Thursday, October 6, 2011
What's that? A Dwarf Chinkapin
Silly me. I saw these acorn caps on the ground and loudly proclaimed for all to hear, "A burr oak!" I was so pleased with myself! Then I get home and discover, wrong! It was a Dwarf Chinkapin (also spelled Chinquapin).
Dwarf Chinkapins are a type of white oak (meaning they have rounded lobes) and their official name is Quercus prinoides. They can withstand a wider variety of habitats than their larger Chinkapin counterparts, but like Chinkapins, their acorns are some of the sweetest nuts.
The Great Yeast Experiment
They came home with wheat to plant, which we did, and the very next day it had sprouted. That stuff grows fast! And every morning there are water droplets on the tip of the blades. I'd love to know why.

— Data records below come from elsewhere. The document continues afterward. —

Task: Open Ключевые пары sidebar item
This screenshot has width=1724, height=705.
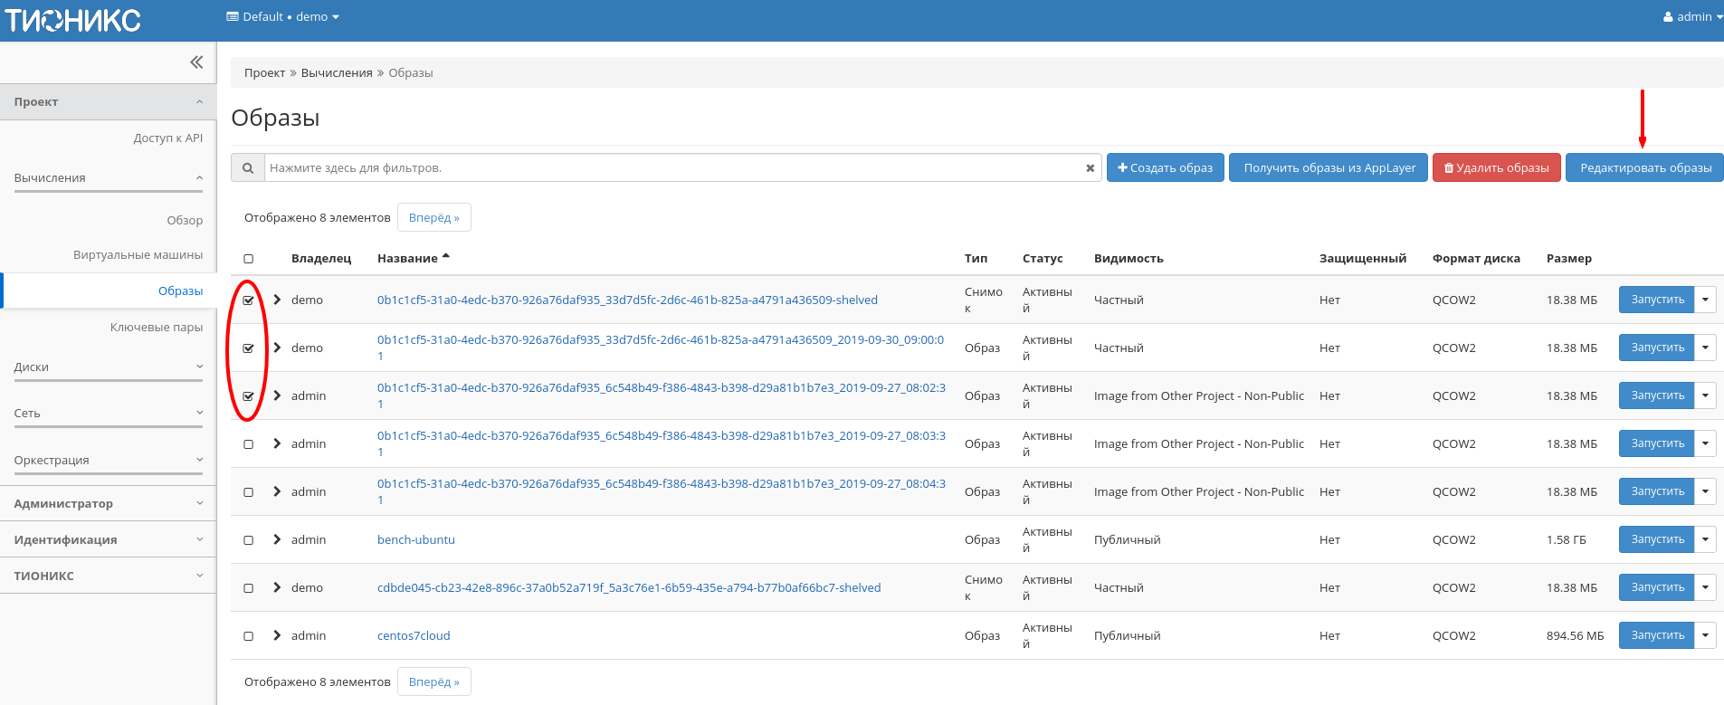Action: 156,328
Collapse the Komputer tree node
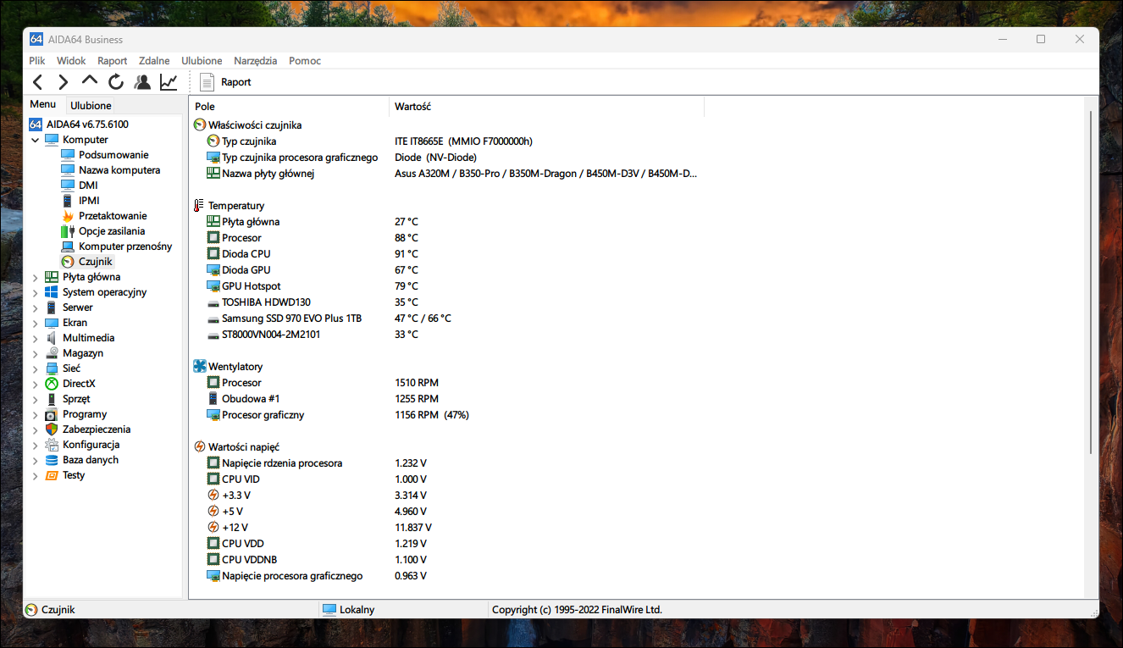This screenshot has width=1123, height=648. (35, 140)
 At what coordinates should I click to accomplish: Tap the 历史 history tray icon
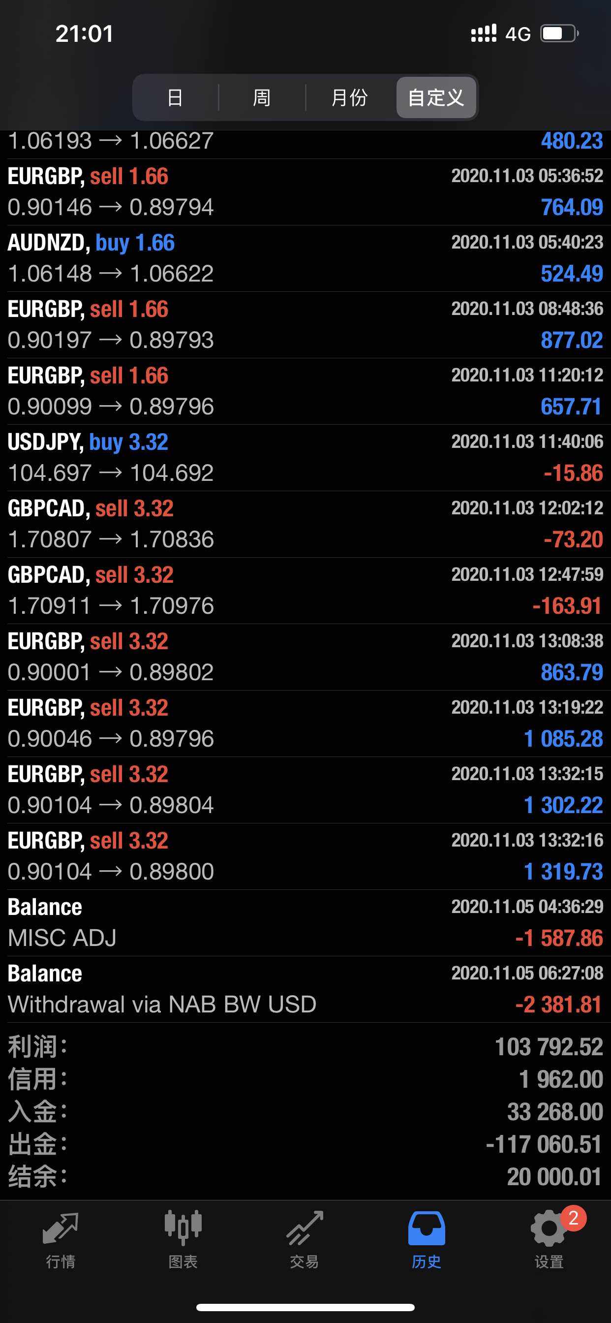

We re-enacted one of the yeast experiments to prove that yeast expels carbon dioxide as it eats the sugar, which is what causes bread to rise. You need a packet of yeast (or about 2.25 teaspoons), an empty water bottle, a stretched-out balloon, and two tbsp of sugar. Heat one cup of water to 110 degrees, pour it into the bottle, add the yeast and sugar, slip the balloon over the top, and watch it inflate.
Sunday, October 2, 2011
Word smoothies
I totally stole the blender idea from pinterest (LOVE pinterest!) but added the "glass" myself. Each consonant blend is laminated and velcroed to the blender, and every day when we review sounds I choose a different blend and make "smoothie" words. The kids get a kick out of making their own smoothies (for now, at least!).